Hi there, This is Delilah. Normally probably hear me on the radio at night, but this year we started a new way to connect with you. These are our conversations with Delilah, and in these podcasts, I can talk as long as I want. On the radio at night, I can only talk, you know, two or three minutes, because we play a lot of music, really good music, and I love, love, love that. But sometimes there's something on my heart, or sometimes I'll interview an artist and we
talk for ten, fifteen to twenty minutes. I talked to Michael bouobleat one time for over an hour. And I want to be able to share all that goodness with you, all that great stuff, and sometimes there's something on my heart that I really need to talk and it takes more than two or three minutes. And one of the things we've been talking about on the air and on our show, on our Facebook page in the little memes I post is gardening as a metaphor for life. I'm
a gardener. I love to garden. I have a lot of space now because many years ago I bought a hundred year old farmhouse and it's got acres of land, and then I bought more acres of land next to it so I can garden till my heart's content. But I have always loved being out in the garden since I was a little girl. I've loved plants, I've loved nature. I'm not a squeamy girl that screams when it's he a spider or a mouse, or a slug or a snake.

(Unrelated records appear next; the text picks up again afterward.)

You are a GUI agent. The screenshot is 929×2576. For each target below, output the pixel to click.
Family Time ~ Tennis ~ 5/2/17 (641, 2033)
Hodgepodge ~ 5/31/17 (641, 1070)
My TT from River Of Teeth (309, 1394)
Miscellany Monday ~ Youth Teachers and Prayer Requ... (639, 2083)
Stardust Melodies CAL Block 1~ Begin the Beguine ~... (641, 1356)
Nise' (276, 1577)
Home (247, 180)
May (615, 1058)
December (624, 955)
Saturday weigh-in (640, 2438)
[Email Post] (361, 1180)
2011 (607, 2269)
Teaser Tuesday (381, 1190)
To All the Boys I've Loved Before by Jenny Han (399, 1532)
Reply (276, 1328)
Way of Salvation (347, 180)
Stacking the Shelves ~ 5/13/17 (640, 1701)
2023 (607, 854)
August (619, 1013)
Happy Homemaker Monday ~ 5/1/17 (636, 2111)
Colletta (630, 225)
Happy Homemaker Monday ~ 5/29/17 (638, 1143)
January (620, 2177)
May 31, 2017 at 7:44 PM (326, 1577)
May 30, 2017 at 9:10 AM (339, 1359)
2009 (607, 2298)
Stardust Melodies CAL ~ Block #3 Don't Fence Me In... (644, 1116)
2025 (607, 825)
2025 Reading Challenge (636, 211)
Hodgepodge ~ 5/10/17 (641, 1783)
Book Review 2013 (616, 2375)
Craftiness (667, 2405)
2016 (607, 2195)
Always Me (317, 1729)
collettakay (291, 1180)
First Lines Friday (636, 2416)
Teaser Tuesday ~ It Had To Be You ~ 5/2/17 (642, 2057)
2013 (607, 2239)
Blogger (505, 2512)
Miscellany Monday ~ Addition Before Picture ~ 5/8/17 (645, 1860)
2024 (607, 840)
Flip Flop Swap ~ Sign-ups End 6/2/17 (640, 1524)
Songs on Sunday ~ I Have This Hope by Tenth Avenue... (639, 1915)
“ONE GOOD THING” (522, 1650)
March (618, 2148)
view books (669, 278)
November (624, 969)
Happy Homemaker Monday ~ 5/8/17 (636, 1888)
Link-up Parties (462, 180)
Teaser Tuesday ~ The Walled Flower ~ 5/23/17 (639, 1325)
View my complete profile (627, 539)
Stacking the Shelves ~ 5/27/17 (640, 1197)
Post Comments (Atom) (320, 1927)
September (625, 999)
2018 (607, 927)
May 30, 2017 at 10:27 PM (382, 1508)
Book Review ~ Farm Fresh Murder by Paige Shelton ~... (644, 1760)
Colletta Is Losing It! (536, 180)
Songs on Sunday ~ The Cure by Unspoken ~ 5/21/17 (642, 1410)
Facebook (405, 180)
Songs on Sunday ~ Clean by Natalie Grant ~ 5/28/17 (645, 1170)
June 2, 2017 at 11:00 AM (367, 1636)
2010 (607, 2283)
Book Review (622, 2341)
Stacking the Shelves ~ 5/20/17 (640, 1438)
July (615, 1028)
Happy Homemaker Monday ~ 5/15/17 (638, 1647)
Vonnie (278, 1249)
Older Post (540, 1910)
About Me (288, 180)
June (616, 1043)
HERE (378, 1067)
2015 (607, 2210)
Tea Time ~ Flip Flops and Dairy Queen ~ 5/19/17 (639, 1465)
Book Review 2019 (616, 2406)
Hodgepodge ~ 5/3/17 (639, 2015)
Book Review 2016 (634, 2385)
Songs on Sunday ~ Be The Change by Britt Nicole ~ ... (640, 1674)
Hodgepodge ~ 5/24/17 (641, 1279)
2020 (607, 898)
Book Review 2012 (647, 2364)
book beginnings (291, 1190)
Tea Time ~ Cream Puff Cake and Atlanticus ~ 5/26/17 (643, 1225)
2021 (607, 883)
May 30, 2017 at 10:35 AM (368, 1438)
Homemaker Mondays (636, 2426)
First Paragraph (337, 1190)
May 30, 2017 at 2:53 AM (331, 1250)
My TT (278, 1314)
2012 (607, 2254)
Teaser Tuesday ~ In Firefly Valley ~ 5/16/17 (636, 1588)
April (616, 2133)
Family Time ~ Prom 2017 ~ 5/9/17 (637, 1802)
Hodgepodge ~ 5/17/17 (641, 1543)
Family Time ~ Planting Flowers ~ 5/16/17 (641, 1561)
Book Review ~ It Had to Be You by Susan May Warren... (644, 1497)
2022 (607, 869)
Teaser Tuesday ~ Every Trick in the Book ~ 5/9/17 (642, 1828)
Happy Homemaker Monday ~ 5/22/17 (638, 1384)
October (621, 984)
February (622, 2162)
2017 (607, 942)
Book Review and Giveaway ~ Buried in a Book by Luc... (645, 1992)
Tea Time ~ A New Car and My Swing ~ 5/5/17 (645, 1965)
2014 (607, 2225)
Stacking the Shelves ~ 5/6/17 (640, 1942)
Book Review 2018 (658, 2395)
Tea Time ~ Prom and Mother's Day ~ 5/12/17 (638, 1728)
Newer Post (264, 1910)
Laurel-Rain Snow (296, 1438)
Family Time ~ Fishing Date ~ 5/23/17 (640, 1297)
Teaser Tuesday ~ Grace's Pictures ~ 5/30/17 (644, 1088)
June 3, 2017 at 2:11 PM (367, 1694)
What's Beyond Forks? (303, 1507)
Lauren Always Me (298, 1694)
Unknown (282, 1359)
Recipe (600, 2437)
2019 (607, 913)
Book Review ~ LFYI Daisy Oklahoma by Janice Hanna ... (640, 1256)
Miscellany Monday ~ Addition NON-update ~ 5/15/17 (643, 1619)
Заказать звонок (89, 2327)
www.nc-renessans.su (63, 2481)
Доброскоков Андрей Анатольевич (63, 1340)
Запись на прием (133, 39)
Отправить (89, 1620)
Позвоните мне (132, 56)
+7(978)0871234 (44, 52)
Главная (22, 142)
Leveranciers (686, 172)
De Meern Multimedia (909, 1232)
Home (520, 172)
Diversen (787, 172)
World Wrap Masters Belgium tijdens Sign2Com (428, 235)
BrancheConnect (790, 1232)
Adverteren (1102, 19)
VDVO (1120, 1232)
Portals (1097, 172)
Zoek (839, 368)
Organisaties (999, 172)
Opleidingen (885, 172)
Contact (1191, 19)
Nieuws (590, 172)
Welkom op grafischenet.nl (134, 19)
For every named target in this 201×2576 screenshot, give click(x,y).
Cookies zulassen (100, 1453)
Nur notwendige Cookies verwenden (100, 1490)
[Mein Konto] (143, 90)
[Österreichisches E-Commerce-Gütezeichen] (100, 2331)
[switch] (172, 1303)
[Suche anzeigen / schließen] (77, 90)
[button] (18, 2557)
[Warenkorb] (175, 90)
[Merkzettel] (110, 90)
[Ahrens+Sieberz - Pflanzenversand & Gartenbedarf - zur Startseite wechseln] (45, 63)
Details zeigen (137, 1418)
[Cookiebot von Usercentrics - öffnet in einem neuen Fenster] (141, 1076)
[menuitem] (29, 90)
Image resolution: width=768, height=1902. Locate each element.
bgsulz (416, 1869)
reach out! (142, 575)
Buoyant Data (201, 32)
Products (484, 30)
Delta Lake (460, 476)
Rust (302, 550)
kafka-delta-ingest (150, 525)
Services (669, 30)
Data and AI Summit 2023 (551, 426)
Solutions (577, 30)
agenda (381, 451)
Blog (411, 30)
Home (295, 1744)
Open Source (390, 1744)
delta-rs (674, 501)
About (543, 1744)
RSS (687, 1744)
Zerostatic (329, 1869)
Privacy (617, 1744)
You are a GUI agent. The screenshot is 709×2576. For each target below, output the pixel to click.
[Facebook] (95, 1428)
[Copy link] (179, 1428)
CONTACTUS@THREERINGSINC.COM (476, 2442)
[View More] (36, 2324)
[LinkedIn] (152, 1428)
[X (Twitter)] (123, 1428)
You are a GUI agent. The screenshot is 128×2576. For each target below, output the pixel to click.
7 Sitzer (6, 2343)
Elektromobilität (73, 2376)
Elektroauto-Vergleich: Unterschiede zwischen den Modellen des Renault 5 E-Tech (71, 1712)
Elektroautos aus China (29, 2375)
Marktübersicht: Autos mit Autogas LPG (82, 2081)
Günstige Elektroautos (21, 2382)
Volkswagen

Not only do those things not bother me or freak
me out. I love nature, I do. I love birds, and I love eagles and hawks. I love watching a spider spin its web. It doesn't creep me out at all. It fascinates me. I love learning about honeybees, and I'm very sad that they're dying by the bazillions and we don't know why. So I wanted to talk about gardening as a metaphor for life on this podcast. And if you're not a gardener, that's okay, because I think what I have to say will still resonate with you, because
it's really not about gardening. It's more about your heart and living a fruitful life. So we're going to talk about that, about planting seeds of hope and nurturing the good seeds in the Garden of your Heart. We have these podcasts and they're free because we have sponsors that pay for them to be produced. They're free to you, but they're not free to produce, that's for sure. I want to stop for a second and thank our sponsor, audible dot Com. Audible takes great stories, great books and
make them available for you to listen to. So you can listen in the car, you can listen as you drive, you can listen as you commute, you can listen as you go to sleep at night. Thanks to audible dot com and they are sponsoring this podcast. So when you decide to plant a garden, whether it's a vegetable garden, an orchard, or a flower bed, the first thing you have to do is prepare the soil. Sometimes that's hard, hard work, breaking up the soil, getting out the grass,
getting out the weeds. I have learned some tricks since I've been gardening all these years that make it a lot easier. One of those tricks is to cover the air that I'm going to plant with newspapers three or four or five layers deep, and then put rocks or bricks on top of it so it doesn't blow away. And then wet it down, and if you do that, the newspapers block the sunshine and it kills off all
the weeds and grass underneath. And then when you go to till it, because the newspaper is organic, you can till it right into the soil, and in that way you cut out a lot of the hard work. And in the same way, when you want to plant seeds of hope in your heart, you have to prepare the soil of your heart by getting rid of all the bad stuff. If you want to plant seeds of love, say you decided I want to be in a loving,
nurturing relationship. I want to have a committed relationship with a significant other that I can grow in love with, and you decide to plant that seed in your heart, first you must prepare the soil by getting rid of all the weeds and garbage that exists there. If you want to have a loving, committed relationship with somebody, that means you need to get rid of all the friends
with benefits that you're messing around with. If you want to have a loving, committed, nurturing relationship with somebody that is a long term, lifelong marriage or relationship, you got to get rid of the weeds in your heart, and maybe that's addiction. Nobody is going to be able to have a loving, committed, long term relationship with you. If you're an alcoholic, if you're a drug addict, if you're a gambling addict, if you are addicted to porn or
to promiscuity, you can't do it. You can't have it both ways. So if the seed you want to plant in your heart, if you are saying, you know what, I would like to share my life life with someone and grow old with them and love them completely, then you need to get rid of the garbage that is choking out the soil of your life long before you ever plant that seed, long before you can enter into a long term, loving, committed relationship. You need to put to rest and get rid of all that dead grass
and weeds where you're going to plant that seed. Maybe the seeds you want to plant are healthier relationships with your children. Maybe your kids are small, or maybe your kids are older, but you say I want to start growing healthier relationships with my kids, transparent relationships with my kids, same thing applies. Whatever is in the garden of your heart that prevents those seeds from taking hold and growing you need to get rid of first. You need to
get rid of that first. Okay, once you have dealt with that stuff, maybe it's counseling you need. Maybe you were abused by your father, maybe you didn't have a father, maybe he abandoned the family, or maybe you went through something horribly traumatic as a young person, a child or teenager, and you are scarred as a result of that. You need to deal with that, honestly. You need to talk
about it, You need to counsel through it. You need to find somebody to help you work through that stuff, whatever that stuff is, so that the soil of your heart is prepared to grow healthy fruit in your life.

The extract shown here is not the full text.